Le dolmen de Torre Pellice, exemple unique sur le versant italien, dans la vallée du Pellice reliée au Queyras par le col de la Croix doit-il leur être rattaché?
Nous avons fouillé en 1971 à Vernas en Nord-Dauphiné, une allée couverte, à demi détruite au début du XIXe siècle, ce qui nous a permis de comprendre son évolution architecturale complexe entre le Néolithique récent et le Bronze ancien par trois agrandissements successifs de la chambre funéraire qui a livré un poignard à languette en cuivre de type "occidental" et un gobelet pan-européen campaniformes, une tasse du Bronze ancien. Cet exemple isolé placé en dehors des groupes que nous avons vus, était rapproché par le Dr Arnal de l'allée couverte de Tallard (80).

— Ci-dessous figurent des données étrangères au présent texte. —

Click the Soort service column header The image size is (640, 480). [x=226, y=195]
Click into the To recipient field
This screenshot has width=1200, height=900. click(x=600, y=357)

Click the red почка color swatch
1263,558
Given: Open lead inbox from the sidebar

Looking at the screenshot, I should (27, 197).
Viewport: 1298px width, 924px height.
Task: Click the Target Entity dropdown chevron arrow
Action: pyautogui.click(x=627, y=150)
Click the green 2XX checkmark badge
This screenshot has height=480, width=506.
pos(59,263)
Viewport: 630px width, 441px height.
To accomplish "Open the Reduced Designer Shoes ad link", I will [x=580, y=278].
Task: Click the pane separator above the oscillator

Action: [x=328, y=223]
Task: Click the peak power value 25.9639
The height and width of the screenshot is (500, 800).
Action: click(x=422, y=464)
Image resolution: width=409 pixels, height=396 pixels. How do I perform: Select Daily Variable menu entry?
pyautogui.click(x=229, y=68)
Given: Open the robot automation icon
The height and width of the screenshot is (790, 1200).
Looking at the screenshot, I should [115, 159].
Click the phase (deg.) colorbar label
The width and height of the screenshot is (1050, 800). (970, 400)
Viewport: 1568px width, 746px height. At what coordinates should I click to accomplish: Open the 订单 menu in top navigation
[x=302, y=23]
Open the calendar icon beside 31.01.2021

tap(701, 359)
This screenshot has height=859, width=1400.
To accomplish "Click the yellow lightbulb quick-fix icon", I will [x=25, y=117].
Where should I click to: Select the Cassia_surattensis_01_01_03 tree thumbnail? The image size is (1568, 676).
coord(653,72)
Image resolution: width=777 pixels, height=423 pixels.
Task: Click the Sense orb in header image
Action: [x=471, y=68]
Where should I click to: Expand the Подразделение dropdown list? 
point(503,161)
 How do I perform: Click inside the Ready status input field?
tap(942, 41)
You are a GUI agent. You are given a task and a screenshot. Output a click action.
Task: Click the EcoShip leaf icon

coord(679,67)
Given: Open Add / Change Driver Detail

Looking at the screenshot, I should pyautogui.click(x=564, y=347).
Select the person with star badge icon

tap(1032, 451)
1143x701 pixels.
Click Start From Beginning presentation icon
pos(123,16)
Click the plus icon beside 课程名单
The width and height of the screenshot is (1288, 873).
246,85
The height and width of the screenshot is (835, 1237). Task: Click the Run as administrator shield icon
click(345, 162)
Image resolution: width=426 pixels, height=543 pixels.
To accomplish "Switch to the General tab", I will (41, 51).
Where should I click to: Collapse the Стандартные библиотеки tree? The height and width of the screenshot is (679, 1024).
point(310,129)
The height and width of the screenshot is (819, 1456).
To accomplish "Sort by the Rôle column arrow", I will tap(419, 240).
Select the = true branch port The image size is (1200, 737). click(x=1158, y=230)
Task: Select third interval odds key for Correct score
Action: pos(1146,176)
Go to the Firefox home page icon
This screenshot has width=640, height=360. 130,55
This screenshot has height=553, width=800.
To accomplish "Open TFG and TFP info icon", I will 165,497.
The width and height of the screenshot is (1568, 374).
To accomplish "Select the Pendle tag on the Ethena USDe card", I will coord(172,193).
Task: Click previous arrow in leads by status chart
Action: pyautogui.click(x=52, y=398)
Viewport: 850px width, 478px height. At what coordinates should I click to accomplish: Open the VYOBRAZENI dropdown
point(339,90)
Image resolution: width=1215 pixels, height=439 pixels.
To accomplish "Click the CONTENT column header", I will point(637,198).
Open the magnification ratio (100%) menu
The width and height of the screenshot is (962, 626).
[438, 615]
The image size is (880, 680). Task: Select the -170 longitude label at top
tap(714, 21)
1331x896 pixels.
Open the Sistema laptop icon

Tout récemment à Die, la découverte de cinq monolithes de calcaire seraient du type statue-menhir dont deux décorées d'un "pectoral" gravé constituent les plus anciennes sculptures de la région, bien qu'encore mal datées entre Néolithique moyen et final.

Le "Mégalithisme alpin", curieuse manifestation de la présence humaine...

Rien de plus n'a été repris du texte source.